3.2 FAIR data principles
The FAIR data principles (Wilkinson et al. 2016) are:
- Findability
- Accessibility
- Interoperability
- Reusability
These are considered so important the G20 leaders, at the 2016 G20 Hangzhou summit, issued a statement endorsing the application of FAIR principles to research. However, excepting confidentialityissues, they can be considered to apply far wider. The principles are intended to encourage or enhance the capability of computer systems to locate, access, integrate, and reuse data with little or no human intervention.
Apart from the need to have a persistent, stable and available source pointed at by a unique DOI30 the principles also emphasise the role of meta-data.
- F2: data are described with rich metadata
- A1: meta-data are retrievable by their identifier [DOI] using a standardized communications protocol
- I1: meta-data use a formal, accessible, shared, and broadly applicable language for knowledge representation
- R1.2: meta-data are associated with detailed provenance
- R1.3: meta-data meet domain-relevant community standard
Meta-data: is data about data. Meta-data describes how the data set is organised and the meanings of individual variables. For example, we might say that the variable Person ID comprises alpha-numeric characters (so it’s a string) and to be valid it must be (i) unique and (ii) exactly 8 characters in length. This information facilitates meaningful processing and analysis.
How we curate and share data is fundamental to meaningful data science so it is a theme we will return to many times. Meaningful meta-data is crucial to this process. Two sources if you wish to read further are the JavaTpoint tutorial and a tutorial on meta-data in the context of extract-transfrom-load (ETL systems).
3.2.1 A bad example of data sharing
The following example is drawn from a study on data quality problems with some widely shared NASA software defect data sets (Shepperd et al. 2013). Many researchers have been interested in using machine learning algorithms to classify software components as defective or not. For a systematic review of research in this area see (Hall et al. 2011). At least 100 research papers were based on these publicly-shared NASA31 software defect data sets not least because they were in the public domain and easy to access.
However, upon closer inspection we realised that the data sets had a lot of problems! These included negative values for counts, floating point values for counts and multiple violations of referential integrity constraints.
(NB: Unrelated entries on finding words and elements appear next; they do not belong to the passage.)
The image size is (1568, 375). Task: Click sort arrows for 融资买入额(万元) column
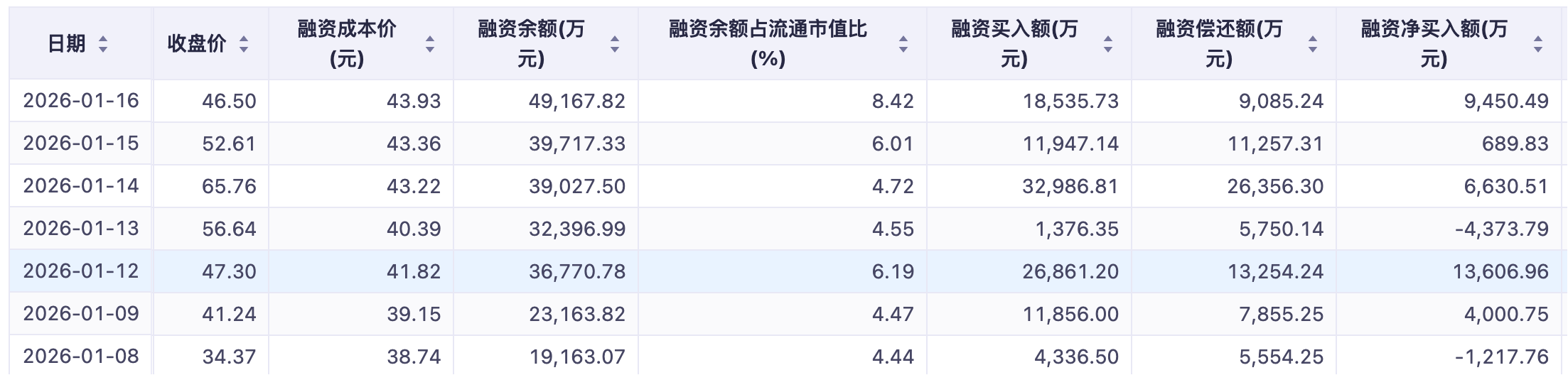pos(1108,44)
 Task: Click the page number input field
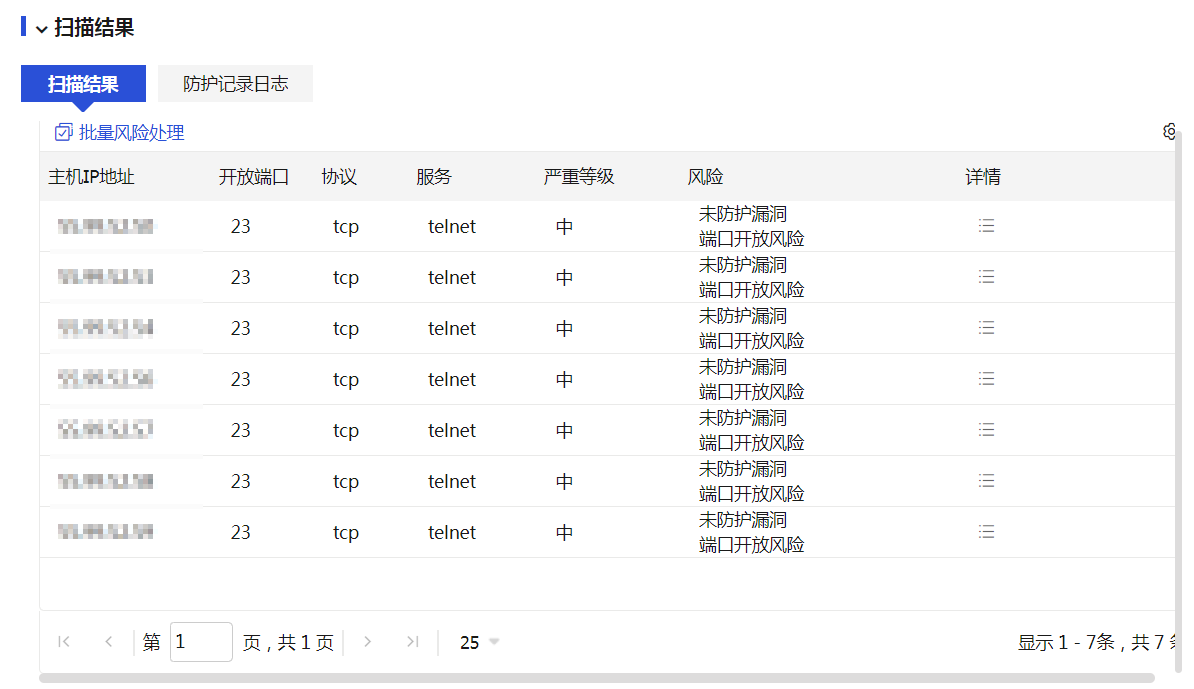[x=201, y=642]
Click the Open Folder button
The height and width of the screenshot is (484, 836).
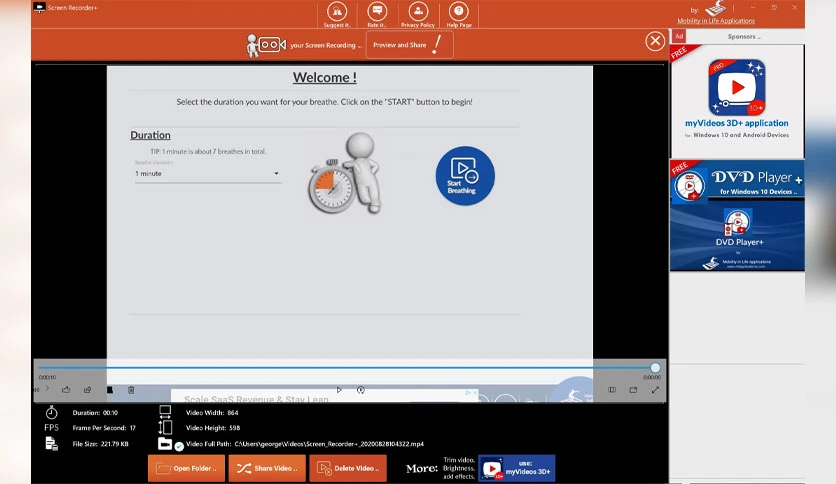[x=186, y=469]
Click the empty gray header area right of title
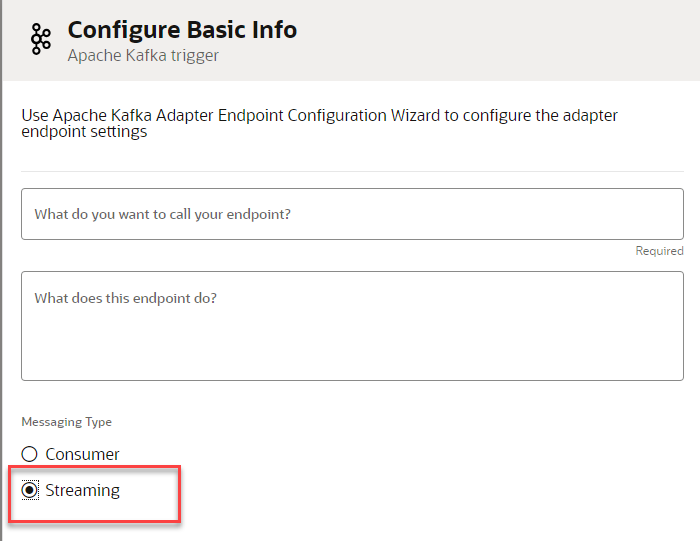Viewport: 700px width, 541px height. (x=500, y=40)
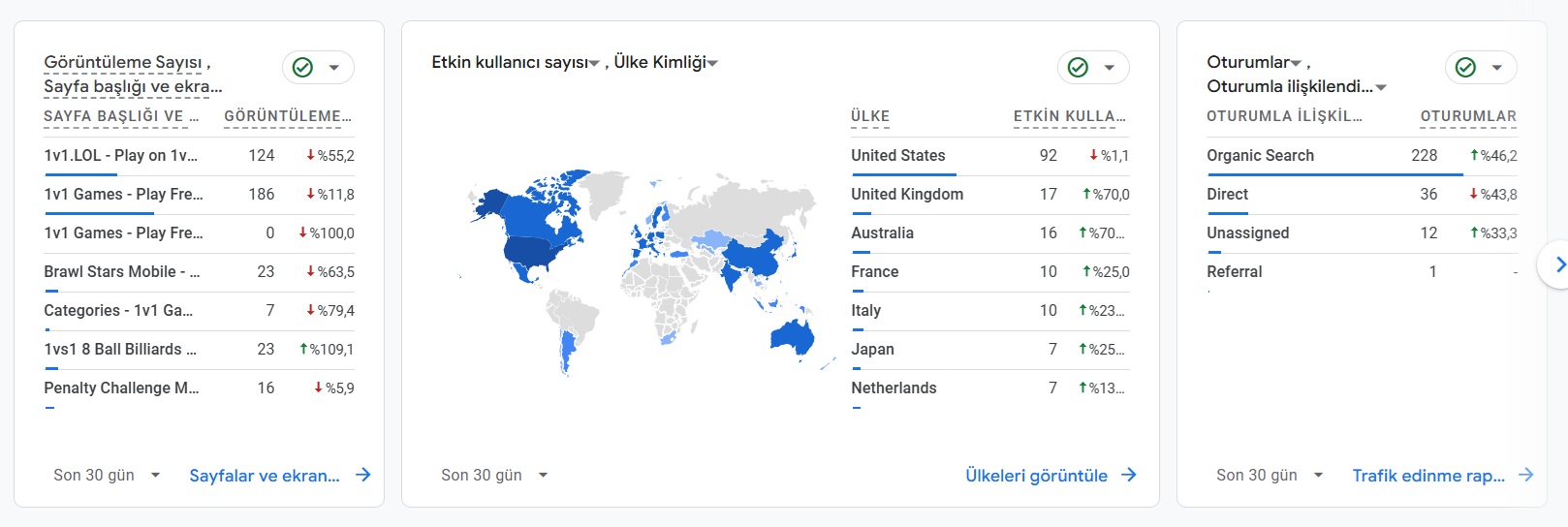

As an example (where LOC is lines of code):
TOTAL_LOC \(\geq\) COMMENT_LOC + BLANK_LOC + EXECUTABLE_LOC
By checking for these constraints we found many problems in the data sets and published some cleaned versions for future research. But a question arises about the value of the previous research that was based on incorrect data. How much have their results been impacted. This again highlights the importance of data quality checking.
In terms of implementing this kind of integrity checking, R has a very useful R package {validate} that allows rules to be specified and applied. You can get more information from here.
References
A DOI or digital object identifier is a unique link to some digital resource e.g., a document and is governed by the International DOI Foundation.↩︎
To be clear we are not blaming the errors on NASA but most likely on subsequent merging and pre-processing by researchers wishing to support their communities by engaging in data sharing. Unfortunately, it is all too easy to make mistakes and then these are propagated.↩︎